[DATA EXTRACT Boundary: Start]

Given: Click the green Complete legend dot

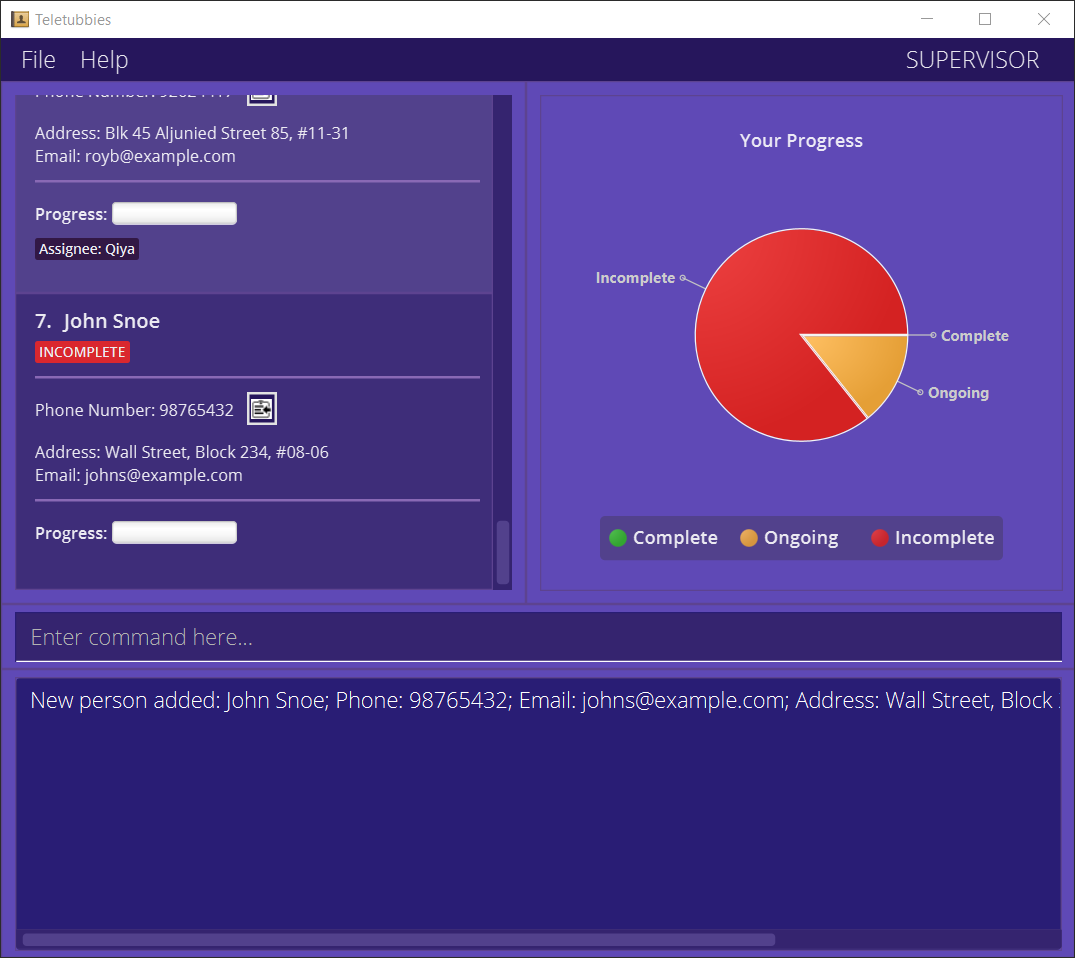Looking at the screenshot, I should [617, 538].
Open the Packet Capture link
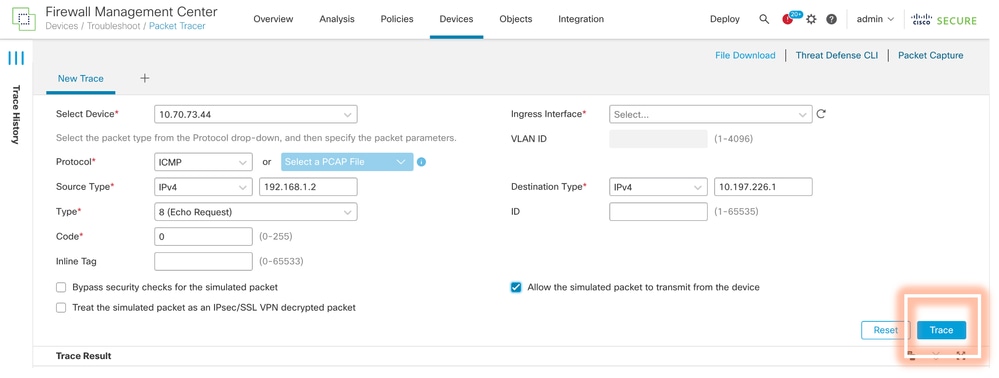This screenshot has height=378, width=999. pos(930,55)
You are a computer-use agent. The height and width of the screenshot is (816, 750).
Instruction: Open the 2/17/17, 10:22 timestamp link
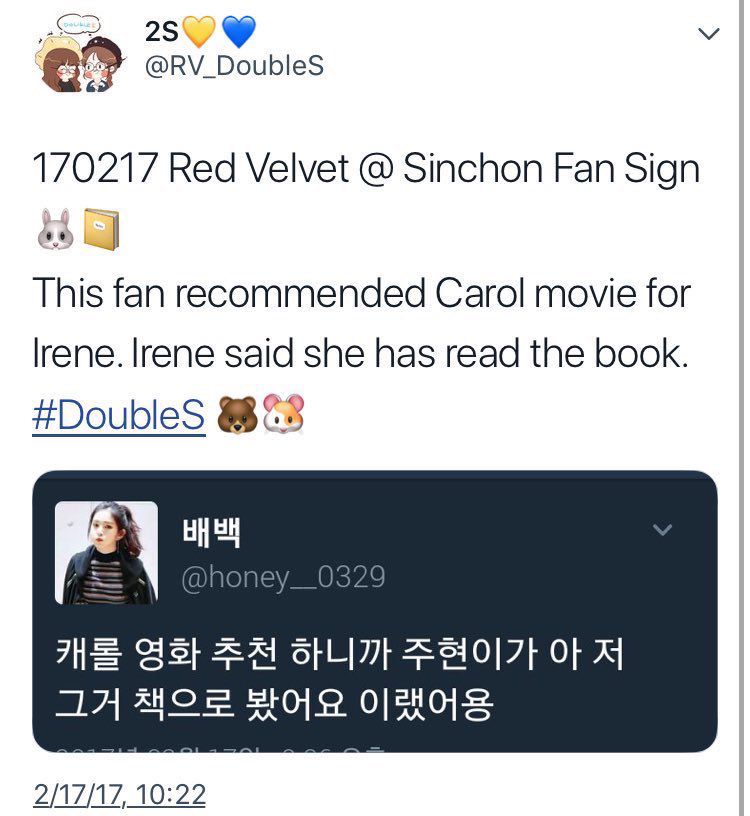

[DATA EXTRACT Boundary: End]

* _WHAT YOU NEED TO DO_: Each line of the data above must be repeated exactly, images excluded.

* _TASK ANSWER_:
Given: Click the green Complete legend dot

Looking at the screenshot, I should [617, 538].
Open the Packet Capture link
This screenshot has height=378, width=999. pos(930,55)
You are a computer-use agent. The height and width of the screenshot is (816, 750).
Instruction: Open the 2/17/17, 10:22 timestamp link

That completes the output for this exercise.